Now here’s the great news! God so loved the world that Jesus, the only begotten of God, was sent to deliver the world from all the evil that pervades our planet and deliver each of us from the consequences of sin (John 3:16). Christ continues this saving work through those who willingly surrender to the Holy Spirit’s indwelling presence in their lives. These brothers and sisters, which the scripture calls “The Church,” are called to continue this work of rescuing all of creation from its sorry condition (Romans 8:16-22).
As a professor at Eastern University, I earnestly try to challenge my students to define themselves as agents of God, called to participate with God in delivering those sectors of the world where they are called to work and serve from any evil and suffering. I challenge those who are led to be in medical vocations to interpret what they do as nurturing the kind of health that God wants people to enjoy. Those who are in the world of business and industry are challenged to work within the commercial and industrial world to produce what meets people’s needs while simultaneously protecting the environment. The students who sense themselves called to minister to people through education and various social services must likewise understand themselves as being in vocations to help others actualize their potentialities to be fully actualized human beings (i.e. increasingly in the likeness of Jesus).
On the societal level, they all are called to participate in the political process in wrestling against the “principalities and powers.” According to theologians such as Walter Wink and Hendrikus Berkhof, these powers and principalities include the corporate institutional structures of government and economic systems so that they can do the good that God wills for them to do, rather than the evil for which they are often responsible (Ephesians 6:12).
There is further good news! We know where history will end as we struggle through all of these efforts. Jesus is coming back and the good work that He does in us and through us will be completed on the day of His coming (Philippians 1:6).
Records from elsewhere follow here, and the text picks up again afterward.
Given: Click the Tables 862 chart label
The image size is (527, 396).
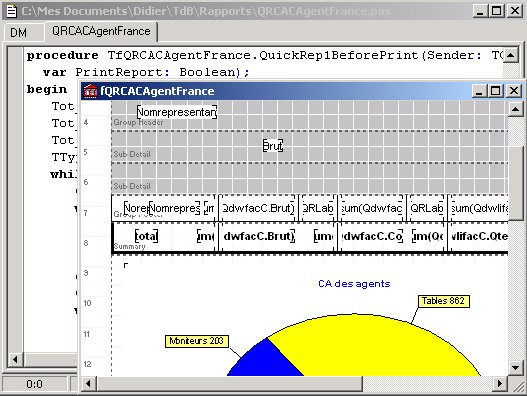Looking at the screenshot, I should [x=444, y=301].
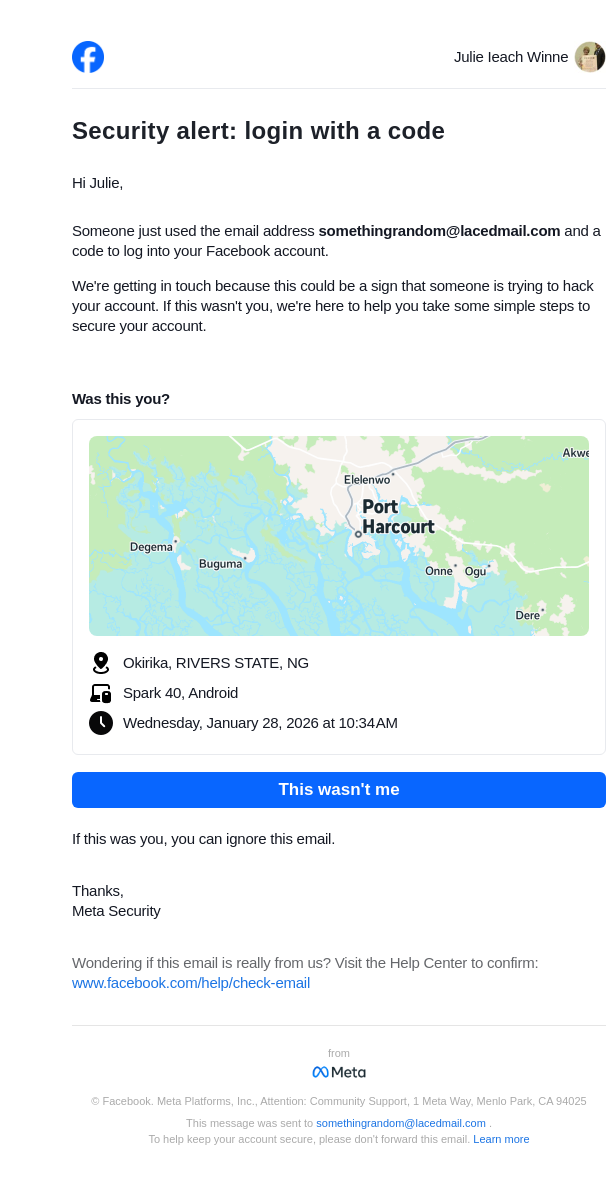Click the clock time icon
Screen dimensions: 614x1195
[101, 723]
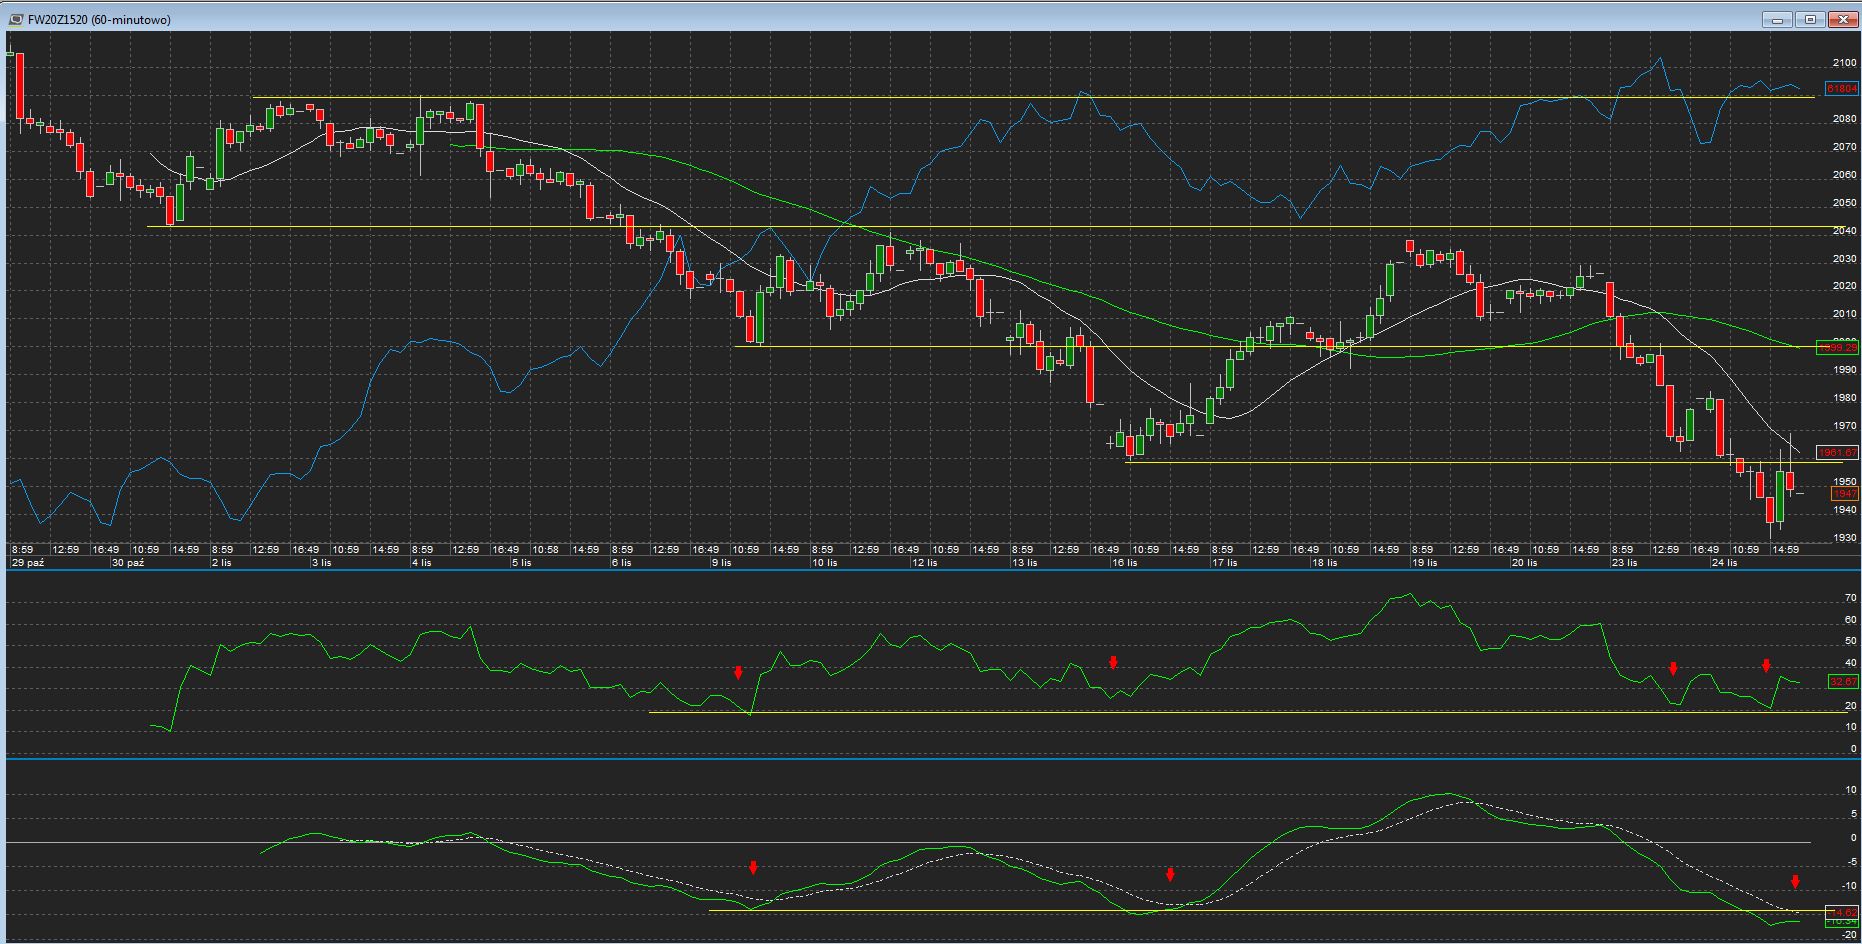Click the 32.67 RSI value label

pos(1842,682)
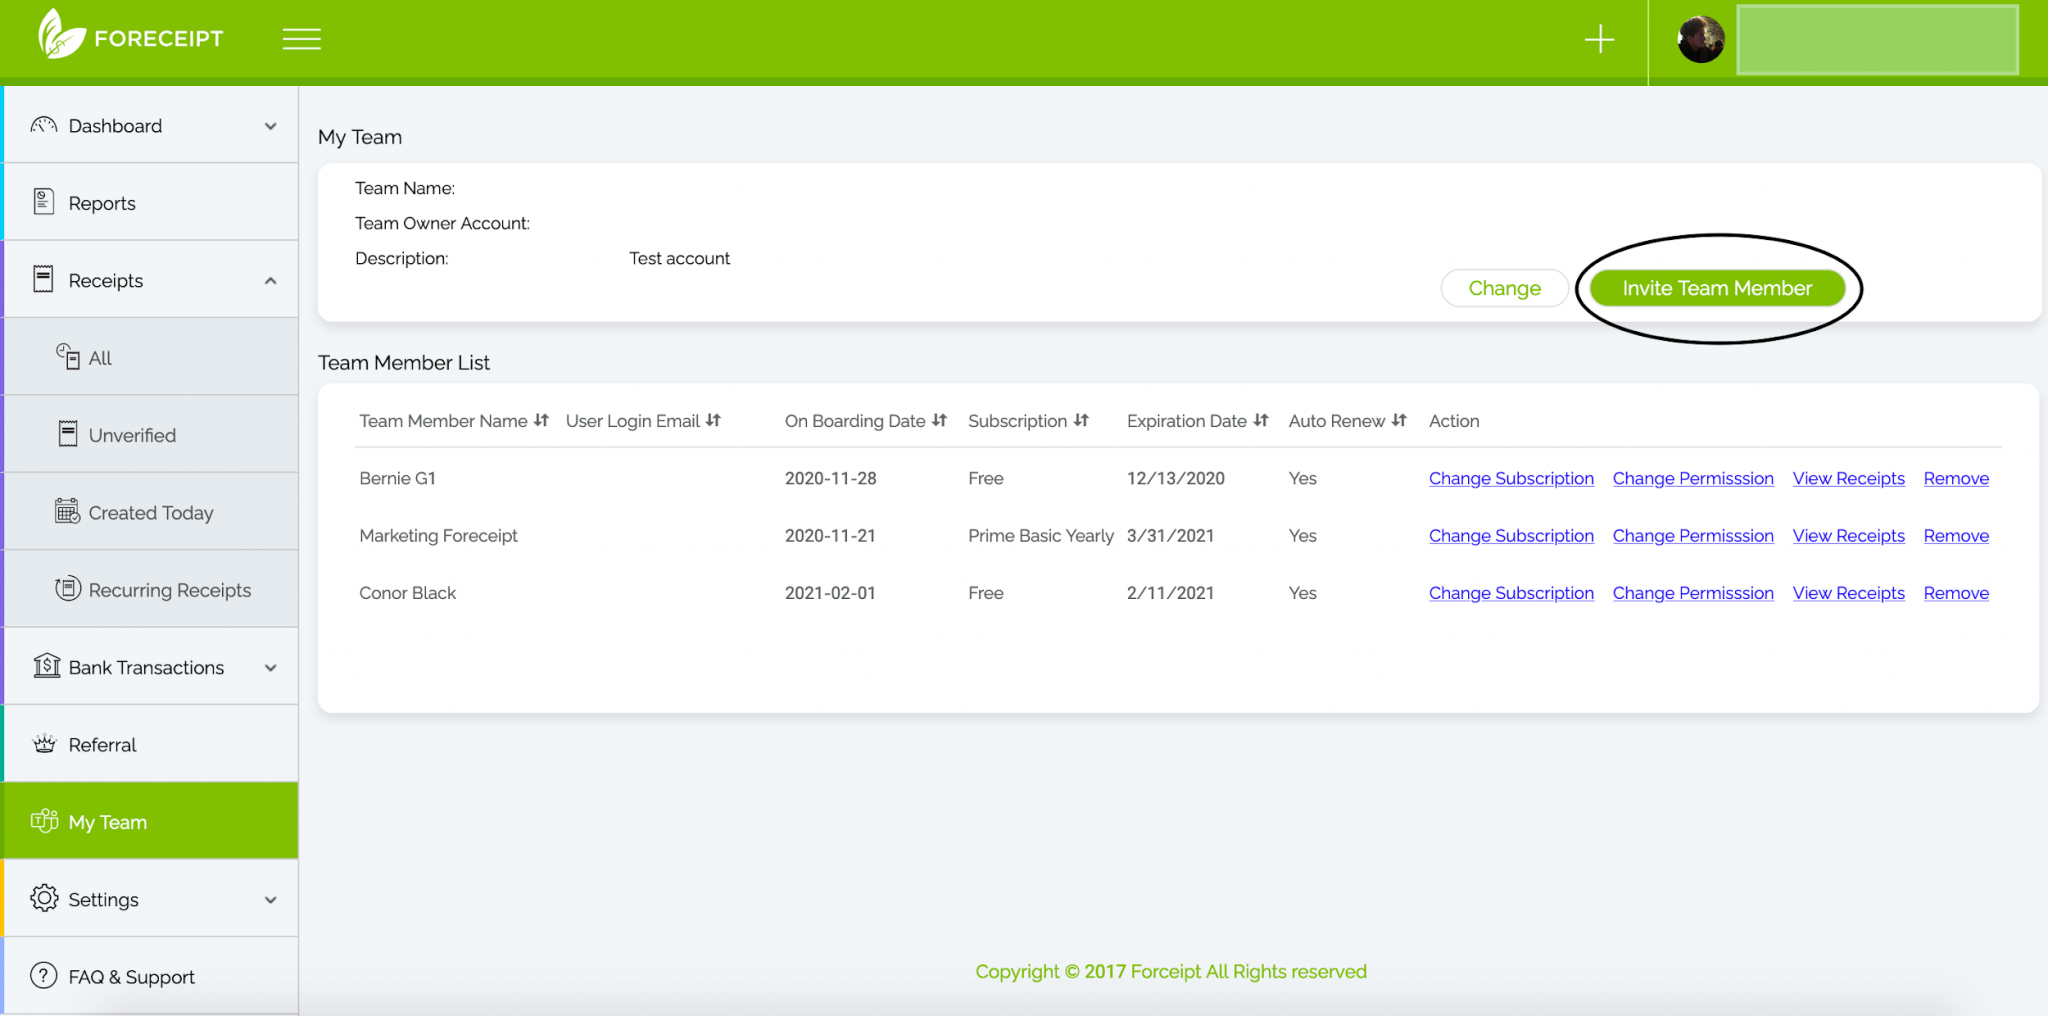Viewport: 2048px width, 1016px height.
Task: Open Settings via the gear icon
Action: (43, 898)
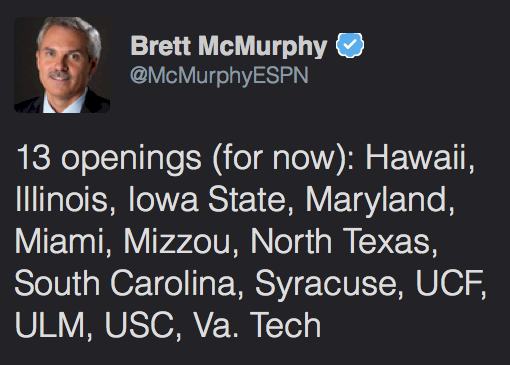Click Va. Tech in the tweet
This screenshot has height=365, width=510.
(257, 324)
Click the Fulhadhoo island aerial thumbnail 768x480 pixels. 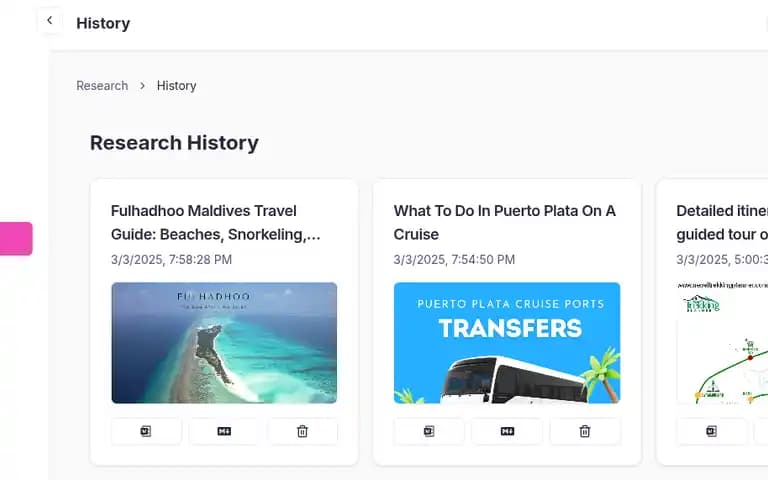(224, 343)
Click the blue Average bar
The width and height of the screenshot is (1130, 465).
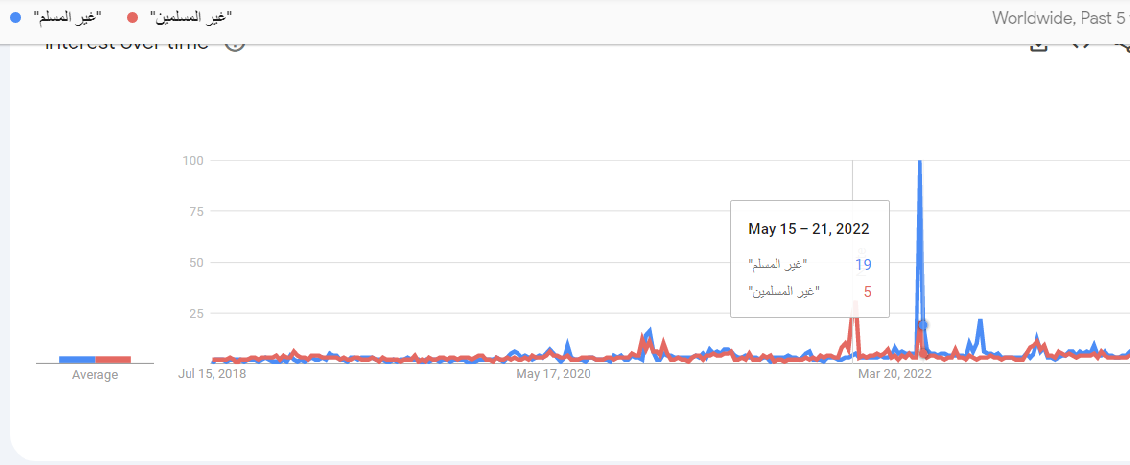tap(77, 359)
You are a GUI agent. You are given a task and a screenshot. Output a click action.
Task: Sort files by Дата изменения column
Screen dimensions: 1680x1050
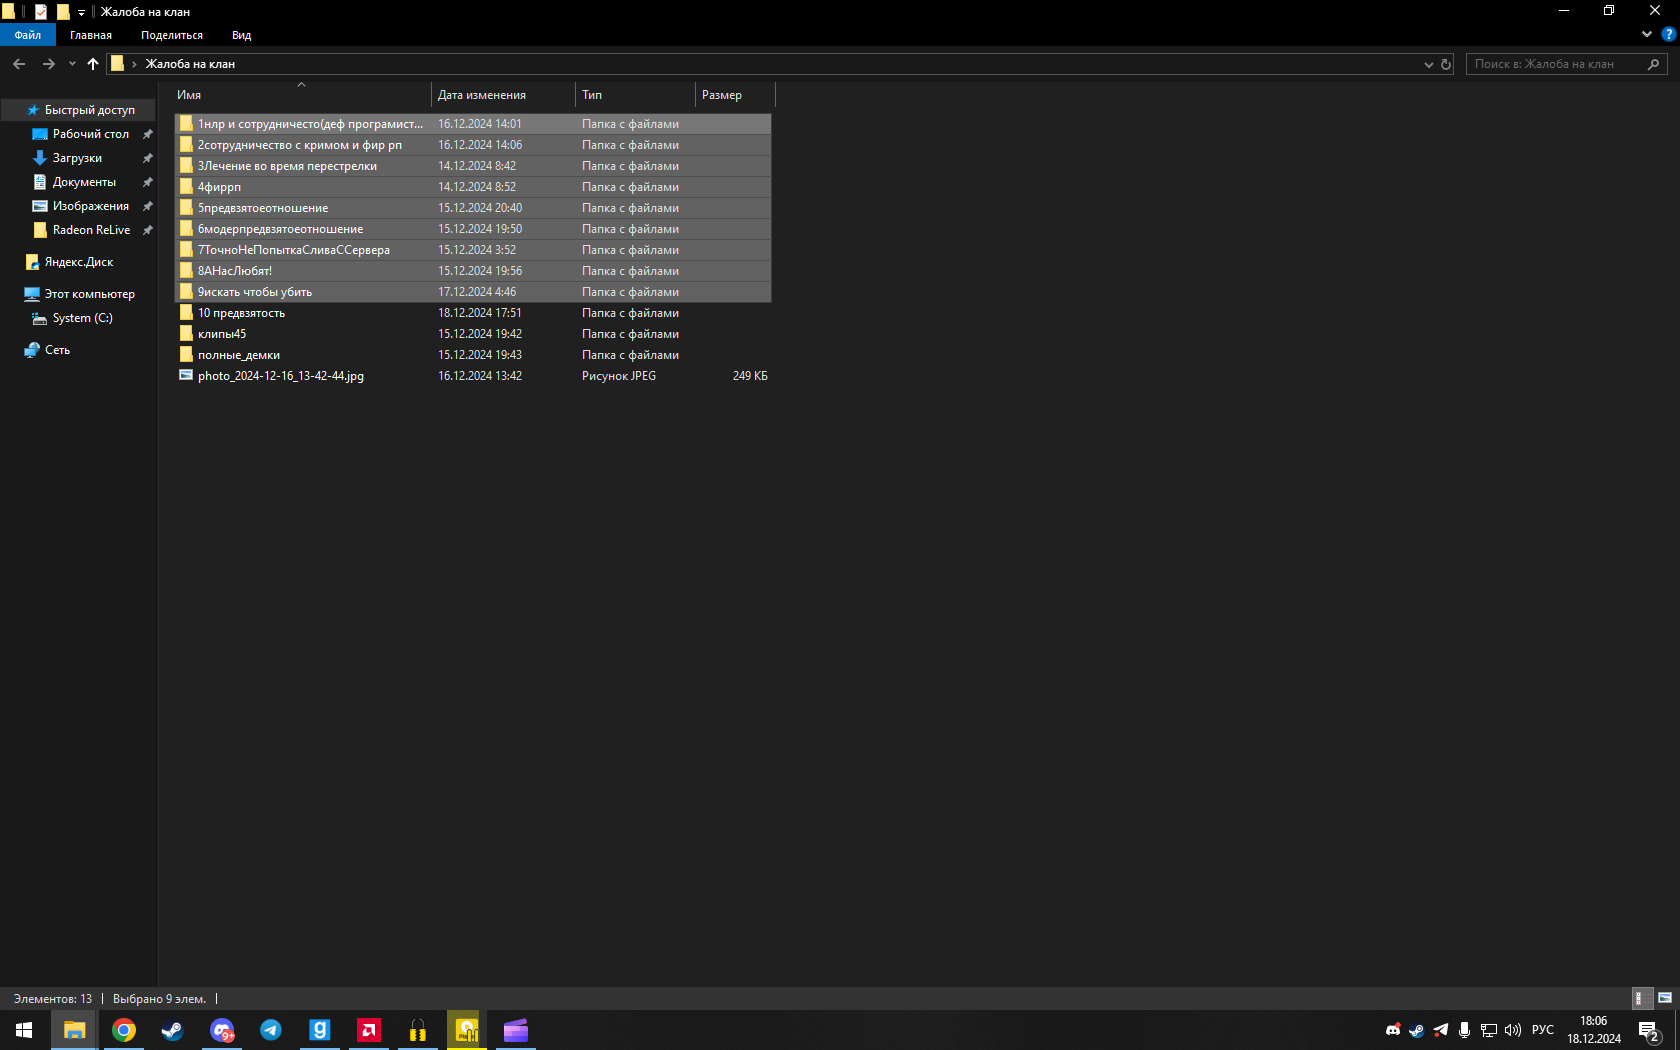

The resurrection of Christ from the dead is the evidence that the forces of darkness are no match for the God revealed in Christ’s resurrection (Philippians 3:10). After Easter we know that the kingdoms of this world will one day become the kingdom of our God, and that He shall reign forever and ever (Revelations 11:15). As we labor, we labor with this hope.
I tell my students at Eastern University that they should view their education as preparation to participate with God in changing the world from what it is, into what God wills for it to be. This is their urgent responsibility. Through loving sacrifice, they can change the world. “Not through force nor power, but by God’s Spirit of loving sacrifice the world will be transformed into God’s kingdom on earth” (Zechariah 4:6).